También se enfoca en las trabajadoras del hogar.
“Trato de acomodar a otras muchachas donde les paguen bien y no las maltraten. Recomiendo que no vivan con sus patrones porque si estás de planta trabajas mucho más, todo el tiempo estás haciendo algo y a veces pagan menos. Deberíamos tener mejor comida y un descanso, mínimo los domingos. No por ser indígenas o trabajadoras domésticas nos deben tener más abajo que ellos ni nos deben humillar”.
En una práctica perpetuada por generaciones, Mary Goldsmith anota que el servicio doméstico ha sido uno de los principales empleos para las mujeres en México. Sin embargo, han recibido salarios precarios por debajo de la ley, combinando pagos en efectivo y especie, como casa y comida. Además enfrentan discriminación social, la desvalorización de sus quehaceres, condiciones laborales adversas y obstáculos para organizarse y defender sus derechos.
“A mí sí me gusta limpiar y hago lo mejor que puedo. Ya decido donde trabajar, a qué hora, con quiénes. Me siento con más libertad. Me molesta cuando a otras les pagan menos porque ahora entiendo que como mujeres y trabajadoras tenemos derechos y muchas no los conocemos”.

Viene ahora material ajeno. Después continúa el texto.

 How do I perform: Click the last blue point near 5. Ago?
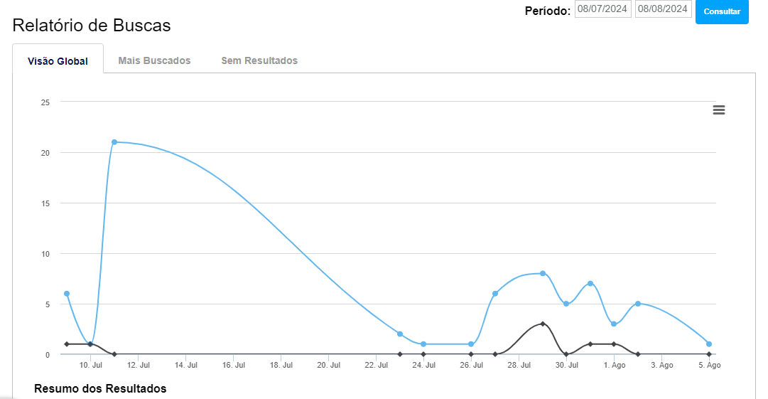[709, 344]
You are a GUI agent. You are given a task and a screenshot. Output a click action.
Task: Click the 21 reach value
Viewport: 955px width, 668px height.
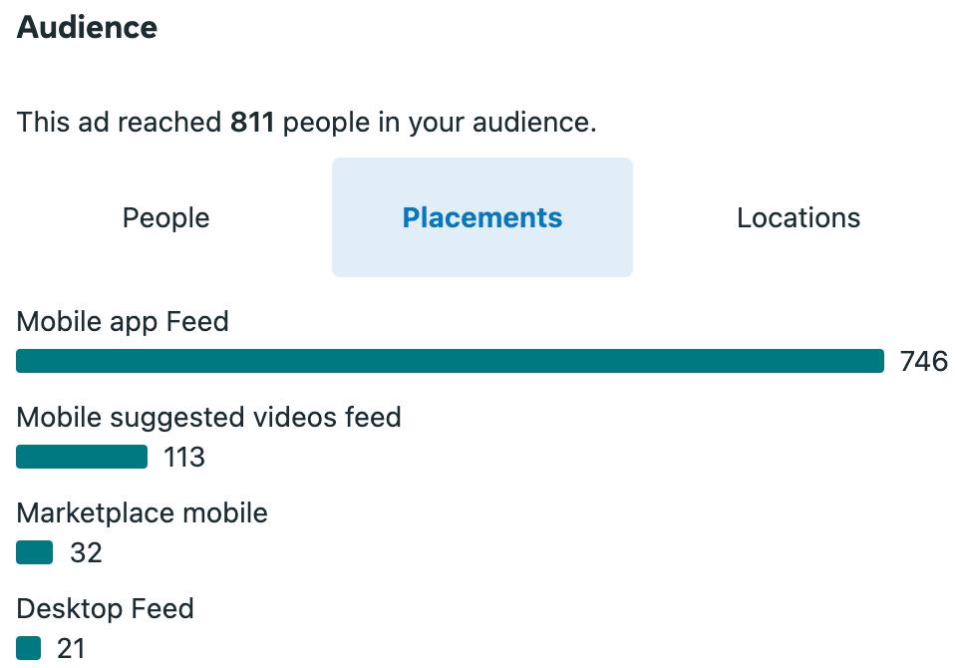click(x=71, y=648)
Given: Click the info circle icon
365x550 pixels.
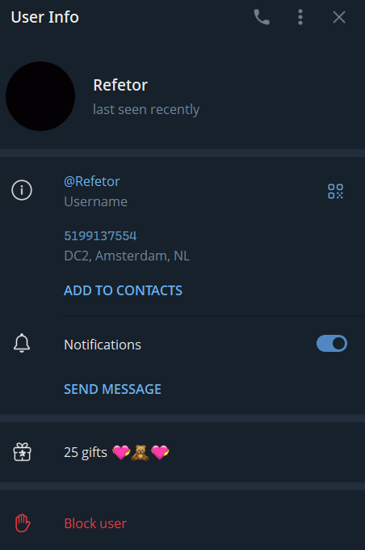Looking at the screenshot, I should [x=22, y=190].
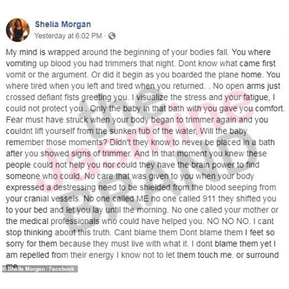
Task: Click the pink Jasmine watermark word
Action: coord(145,140)
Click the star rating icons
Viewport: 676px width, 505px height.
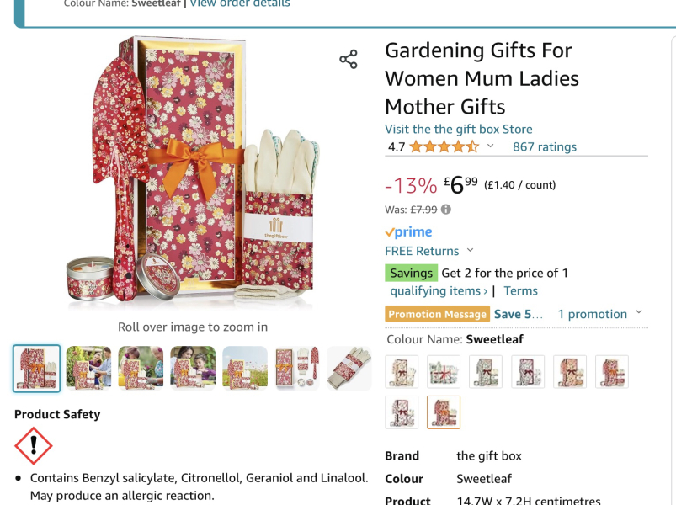point(444,147)
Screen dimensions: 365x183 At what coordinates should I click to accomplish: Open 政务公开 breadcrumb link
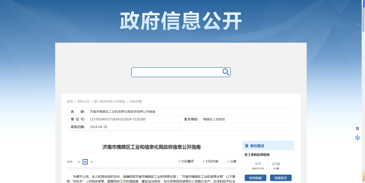(x=83, y=101)
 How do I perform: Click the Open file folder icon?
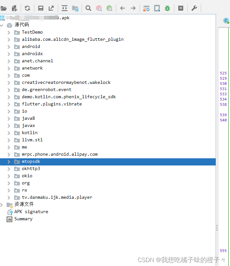(x=4, y=8)
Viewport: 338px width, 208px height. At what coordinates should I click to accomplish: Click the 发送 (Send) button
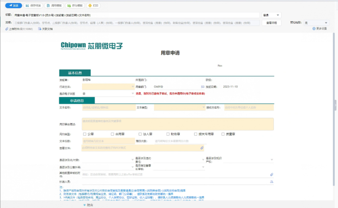tap(14, 5)
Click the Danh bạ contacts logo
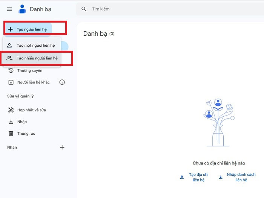Screen dimensions: 264x198 (22, 9)
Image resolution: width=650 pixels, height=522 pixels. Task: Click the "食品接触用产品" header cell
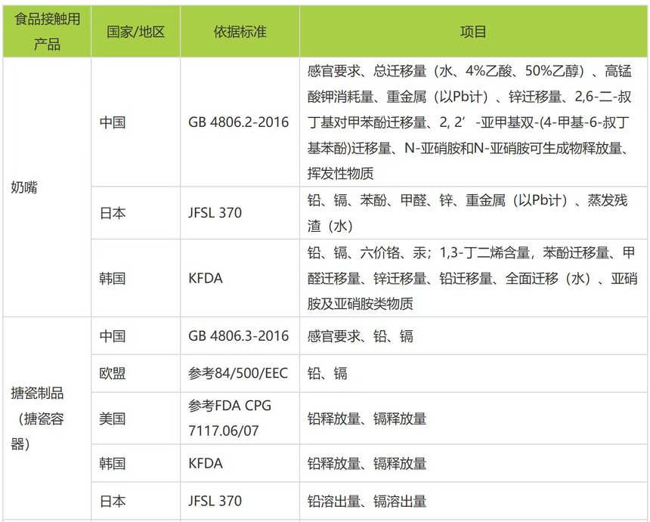46,32
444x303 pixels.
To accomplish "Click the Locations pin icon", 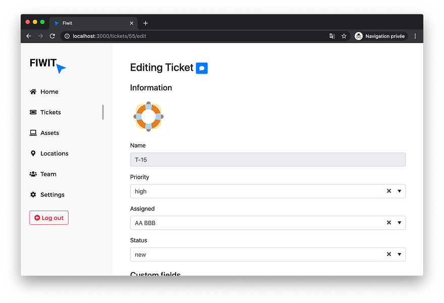I will pyautogui.click(x=33, y=154).
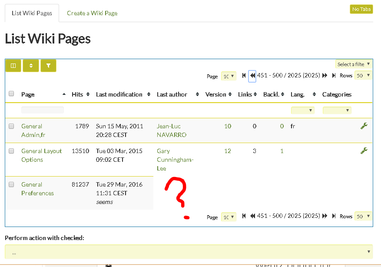Select the List Wiki Pages tab
Image resolution: width=381 pixels, height=267 pixels.
(x=32, y=13)
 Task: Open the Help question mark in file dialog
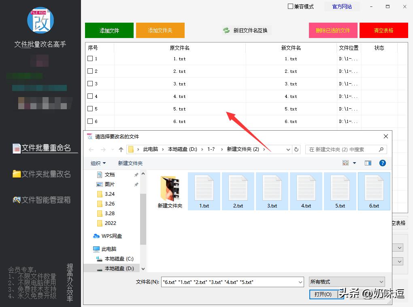382,163
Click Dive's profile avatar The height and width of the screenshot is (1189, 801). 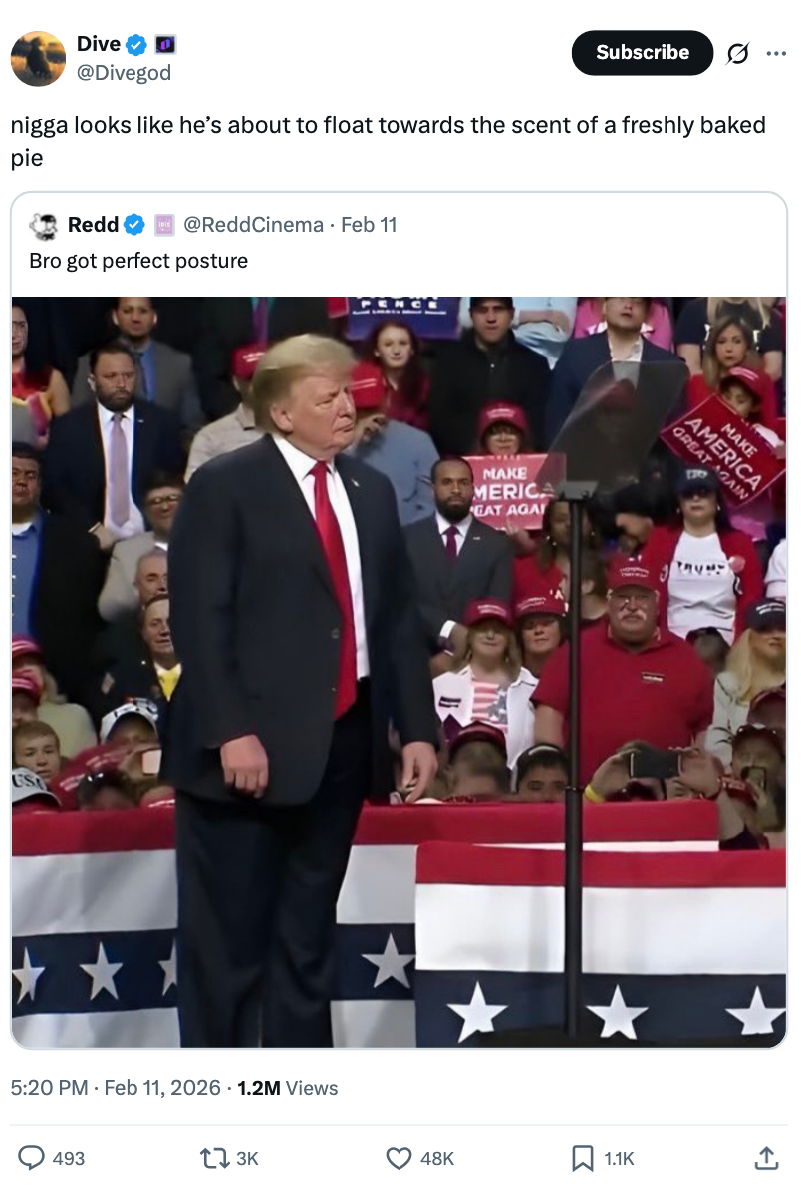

Juanita labora ocho horas al día y optó por tener diferentes empleadores. No obstante, aún no le son garantizados sus derechos laborales. Su realidad es la de casi todas las trabajadoras del hogar en México. La Encuesta Nacional sobre Discriminación 2017 indica que solo 2 por ciento de ellas cuentan con un contrato y 87.7 por ciento no tiene prestaciones. Además 57.1 por ciento cree que sus derechos se respetan poco o nada, 32 por ciento declara que se desenvuelven entre malas condiciones laborales y 91.8 por ciento considera que su trabajo es poco valorado por la mayoría de la gente.
“Los patrones se creen un poquito superiores a nosotras porque somos indígenas y a veces no sabemos hablar español. Por la clase, muchos nos ven como si fuéramos menos, pero debe haber igualdad, buen trato y respeto”.
Confinadas a la miseria material, la mayoría de las trabajadoras del hogar viven en el limbo social. Están relegadas a la servidumbre. Así son vistas, así son tratadas. Muchas simbolizan la dignidad infravalorada de limpiar y servir en un país que no supera el racismo y clasismo, la desigualdad social, la discriminación estructural y la brecha de género. Con mucho esfuerzo y carácter, Juanita ha logrado su independencia económica. Es una experta veterana en el trabajo del hogar.
“Cuando una no sabe de sus derechos no reclama, piensa que todo está bien y que no pasa nada, pero nunca hay que dejarse. Aguantas de todo solo por tener techo y comida. Hay que tener valor para hablar y ganar lo justo. Si valoran tu trabajo te pagan lo que pides, si no, es mejor buscar otro lado. Ahora cobro mínimo tres mil pesos al mes, pero me acuerdo cuando ganaba trescientos y siento un montón de coraje. Muchas seguimos trabajando prácticamente de a gratis, por casi nada y no es justo”.